PAGE EXTRACT:
[Start]

In summer, this "tree hollow" will be expanded horizontally as needed.


----------



## GregB (Dec 26, 2017)

JConnolly said:


> ....
> The single biggest problem I encountered was equipment comparability.......
> The gear is now stacked up alongside my garage and I don't have any plans to use it again. I may sell it..


Those Warre frames should fit nicely into standard Lang 10-frame boxes with very minimal mods (the short-way).
I would not sell anything and use them right back in.


----------



## little_john (Aug 4, 2014)

Clayton Huestis said:


> As a langstroth user that averages 90 - 100 lbs per colony in upstate NY. What type of production should I expect from a warre type hive vs a langstroth hive?


I'm not sure that making a direct comparison of honey-yield between the Langstroth and Warre Hives is necessarily legitimate, fair, or even useful ...

Warre hives were designed for a specific user - the archetypal French peasant. As such, these hives were required to be cheap and easy to build, require a minimum amount of beekeeping time (typically 2 visits) during the season, and were intended to be located in cottage gardens with no particular emphasis being placed upon the availability of forage.

The more precision-engineered Langstroth Hive, on the other hand, was designed for the out-and-out commercial beekeeper where frequent intervention is practiced, and intended either for static use within rich areas of forage, or for mobile use where it's construction was suitable for transportation to similar forage-rich areas.

So - they are, and were always intended to be - very different animals. A much fairer comparison, in my view, would be to compare BOTH honey-yield AND beekeeper effort during a season. (I'm reminded of Doolittle's experiment with a 4ft Gallup Long Hive where he pulled over 500lbs of honey from that hive during a season, in contrast to his apiary average of around 160lbs - but this was achieved by extracting twice a week - a commercially non-sustainable activity)

If a person really needs a higher honey-yield return on their investment - then simply keep more hives within the same 'field', measuring honey-yield per acre, rather than honey-yield per hive. IMO, of course.

It may be useful to examine the methods of those Russian commercial beekeepers who seized upon the Delon variant of the Warre beehive with great enthusiasm, and proceeded to manage this hive in more-or-less the same way as Roger Delon. The reasons behind their choice no doubt involved the costs of manufacture and upkeep - and it may be significant that they have not since expressed any ambitions of changing to an alternative hive design.
LJ


----------



## GregB (Dec 26, 2017)

According to:


> "Northern" hive.
> https://naturalbeekeeping.ru/lib/safronov2.pdf


Managing this "Northern" hive (frame-based Warre variant) in the authentic Warre methodology yields about *20lbs per year*:


> When adding hive boxes from the bottom, the honey productivity is about 8 kg per family (one box is 25 kg once every 2-3 years). This is compatible to traditional log-hives.


This also agrees with JConnolly above:


> Each year my crush and strain harvest from the Warre was *about 20 lbs.*


However, the "Northern" hive author notes that managing the same in more commercial way is more productive 
(i.e. - adding the boxes on the top and using the QE); the author omits the actual #s as I think he does not use this approach as too "un-natural" to his philosophy:


> The adding the boxes from above, through the excluder, makes it possible to increase the honey productivity of the family, but creates more stressful living conditions for it.

[End]

MATERIAL PROVIDED:
[Start]

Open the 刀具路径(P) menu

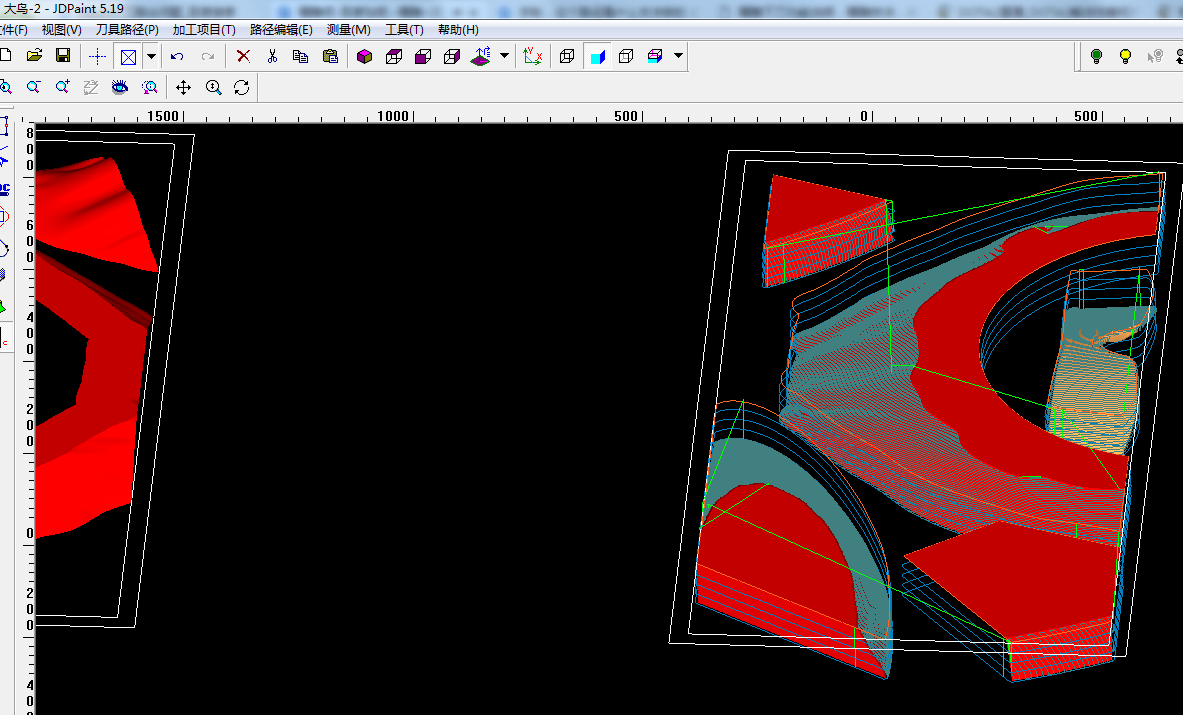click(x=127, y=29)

[End]
[Start]

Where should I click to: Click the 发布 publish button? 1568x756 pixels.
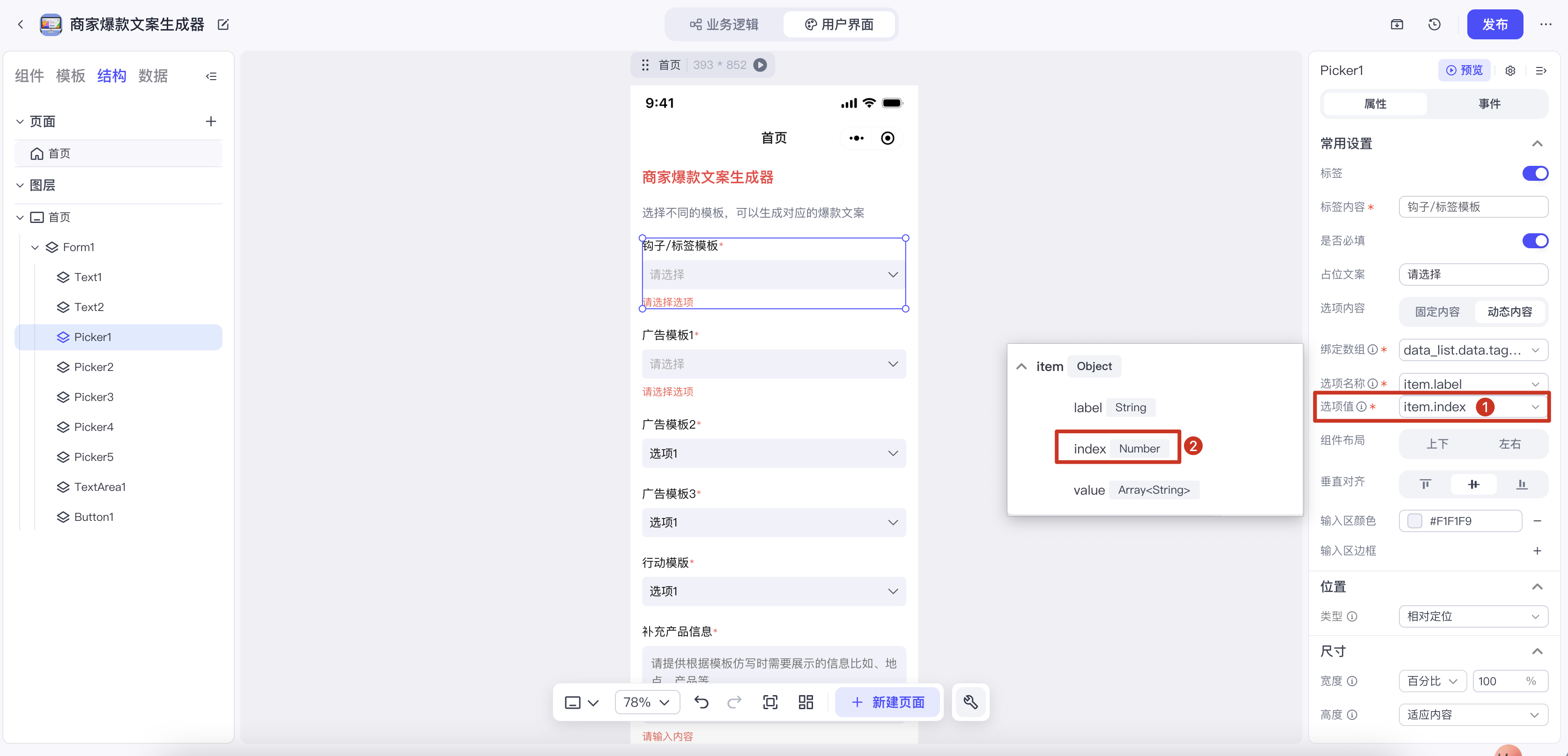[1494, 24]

[End]

TASK SET:
1: Translate this sentence from the Warre hive thread into Spanish: "Warre hives were designed for a specific user - the archetypal French peasant."
2: From the Warre hive thread, reproduce the stretch from "Warre hives were" through "availability of forage.".

TASK-BY-TASK ANSWERS:
1: Las colmenas Warre fueron diseñadas para un usuario específico: el arquetípico campesino francés.

2:
Warre hives were designed for a specific user - the archetypal French peasant. As such, these hives were required to be cheap and easy to build, require a minimum amount of beekeeping time (typically 2 visits) during the season, and were intended to be located in cottage gardens with no particular emphasis being placed upon the availability of forage.